Extracted text →

==========

[2/2] Use moe_sum_reduce cuda kernel by yuan-luo · Pull Request #10654 · sgl-project/sglang

yuan-luo · 2025-09-19T07:43:07Z

Motivation

This PR is to use moe_sum_reduce cuda kernel implemented in #10321.

gsm8k result:

➜  sglang_dev2 git:(use_moe_sum_reduce) ✗ python3 -m sglang.launch_server --model Qwen/Qwen3-30B-A3B --tp-size 8 --port 30000 --mem-fraction-static 0.85 --disable-radix-cache

➜  sglang_dev2 git:(use_moe_sum_reduce) ✗ python3 benchmark/gsm8k/bench_sglang.py
PR:
100%|████████████████████████████████████████████████████████████████████████████████████████████████████████████████████████████████████████████████████████████████████████████████████████████████████████████| 200/200 [00:19<00:00, 10.18it/s]
Accuracy: 0.945
Invalid: 0.000
Latency: 19.802 s
Output throughput: 1134.071 token/s

Main:
100%|████████████████████████████████████████████████████████████████████████████████████████████████████████████████████████████████████████████████████████████████████████████████████████████████████████████| 200/200 [00:22<00:00,  8.96it/s]
Accuracy: 0.940
Invalid: 0.000
Latency: 23.300 s
Output throughput: 1013.138 token/s

Tried TP4 for Qwen3 Moe, the acc and throughput looks more reasonable.

PR:
➜  sglang git:(main) ✗ python3 benchmark/gsm8k/bench_sglang.py
100%|████████████████████████████████████████████████████████████████████████████████████████████████████████████████████████████████████████████████████████████████████████████████████████████████████████████| 200/200 [00:24<00:00,  8.05it/s]
Accuracy: 0.935
Invalid: 0.000
Latency: 25.064 s
Output throughput: 918.339 token/s

Main:
➜  sglang git:(main) ✗ python3 benchmark/gsm8k/bench_sglang.py
100%|████████████████████████████████████████████████████████████████████████████████████████████████████████████████████████████████████████████████████████████████████████████████████████████████████████████| 200/200 [00:27<00:00,  7.31it/s]
Accuracy: 0.940
Invalid: 0.000
Latency: 27.659 s
Output throughput: 834.190 token/s

Modifications

Accuracy Tests

Benchmarking and Profiling

Checklist

Format your code according to the Format code with pre-commit.
Add unit tests according to the Run and add unit tests.
Update documentation according to Write documentations.
Provide accuracy and speed benchmark results according to Test the accuracy and Benchmark the speed.

gemini-code-assist · 2025-09-19T07:43:22Z

Summary of Changes

Hello @yuan-luo, I'm Gemini Code Assist¹! I'm currently reviewing this pull request and will post my feedback shortly. In the meantime, here's a summary to help you and other reviewers quickly get up to speed!

==========

Data below →

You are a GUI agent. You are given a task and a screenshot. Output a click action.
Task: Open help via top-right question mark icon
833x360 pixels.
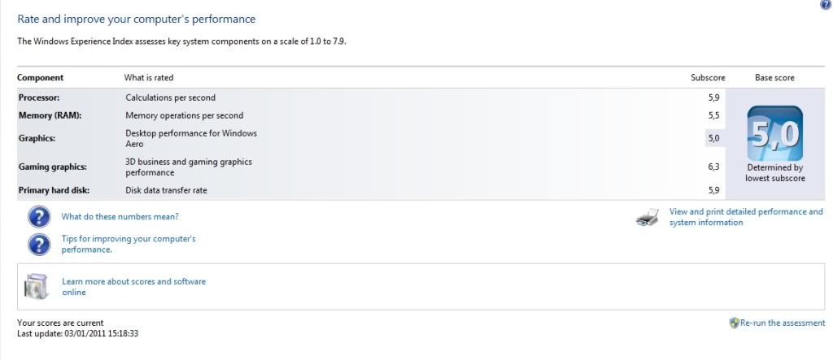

==========

Things to do →
[a] From the moe_sum_reduce pull request, output the passage between "Add unit tests according" and "up to speed!", inclusive.
[b] List every output throughput figure reported in the moe_sum_reduce pull request.
Nothing in the lines is used here.

Results for each task →
[a]
Add unit tests according to the Run and add unit tests.
Update documentation according to Write documentations.
Provide accuracy and speed benchmark results according to Test the accuracy and Benchmark the speed.

gemini-code-assist · 2025-09-19T07:43:22Z

Summary of Changes

Hello @yuan-luo, I'm Gemini Code Assist¹! I'm currently reviewing this pull request and will post my feedback shortly. In the meantime, here's a summary to help you and other reviewers quickly get up to speed!

[b]
- 1134.071 token/s
- 1013.138 token/s
- 918.339 token/s
- 834.190 token/s